Cuando Soler tuvo chicos con una que no se cuidaba, años después y de casado, solía ir seguido o lo mandaban a la farmacia del barrio –de nuevo en la esquina, pero ya no parecía un banco sino una ferretería más prolija– a comprar tiras de aspirinas para él y Aspirinetas para los pibes, champú y acondicionador en frascos industriales, paquetes de algodón, chupetes a cualquier hora, mamaderas de plástico que se deformaban al calentarlas en la hornalla nocturna. El S26 y la leche Nido venían en latas que sus hijos usarían por mucho tiempo para guardar las bolitas y algunos tesoros absolutos: la colección de muñequitos Jack, los autitos Tomica.

Ahora, con los años, de nuevo solo tras deserciones elegidas y huecos inevitables, sin nadie que lo mande ni nadie a quien mandar, Soler solía ir siempre a la farmacia de la esquina –es vieja y restaurada, casi un museo con grandes mostradores de madera, frascos de vidrio azul esmerilado y empleados que lo tutean– a comprar Hepatalgina, maquinitas de afeitar desechables, las consabidas aspirinas –ahora en caja de mil blisters– y las infantiles Aspirinetas, ahora para él. Solía también comprar el carísimo remedio para el colesterol que aumenta cada mes y le hace subir la misma presión que se toma en la trastienda, donde manos conocidas lo vacunan cada tanto, le bajan los lienzos, le pinchan la nalga flaca en retirada. Todo se lo banca, o se lo solía bancar.

Hasta que un día, no hace mucho, Soler encontró el límite. Tras un cepillo de dientes, un champú y algunas dudas pidió, por primera y penosa vez, un pomito de Corega, y notó una levísima sonrisa. Improvisó al toque:

–Envolvémelo para regalo –dijo imperturbable.

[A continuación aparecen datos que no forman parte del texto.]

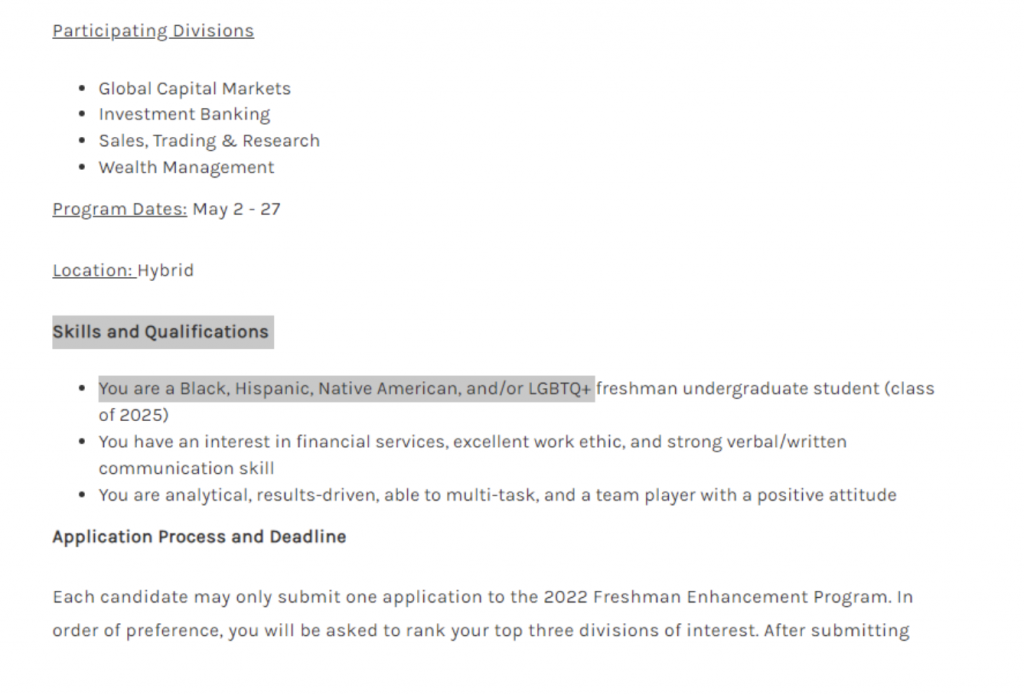Click the word Hybrid after Location
This screenshot has height=695, width=1024.
(x=165, y=270)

Le hicieron el paquetito diferencial y partió sin comentarios.

Desde entonces, Soler no suele frecuentar la farmacia de la esquina. Va, pero no tanto como solía. Y cuando tiene que comprar el consabido pomito fijador elige una de las tantas sucursales de esas farmacias anónimas del centro, se sirve sólo en esas góndolas de supermercado y mete todo sin culpa ni pudores en la canastita junto con pastillas y chocolates, las mismas mierdas que –dicen– le pudrieron los dientes.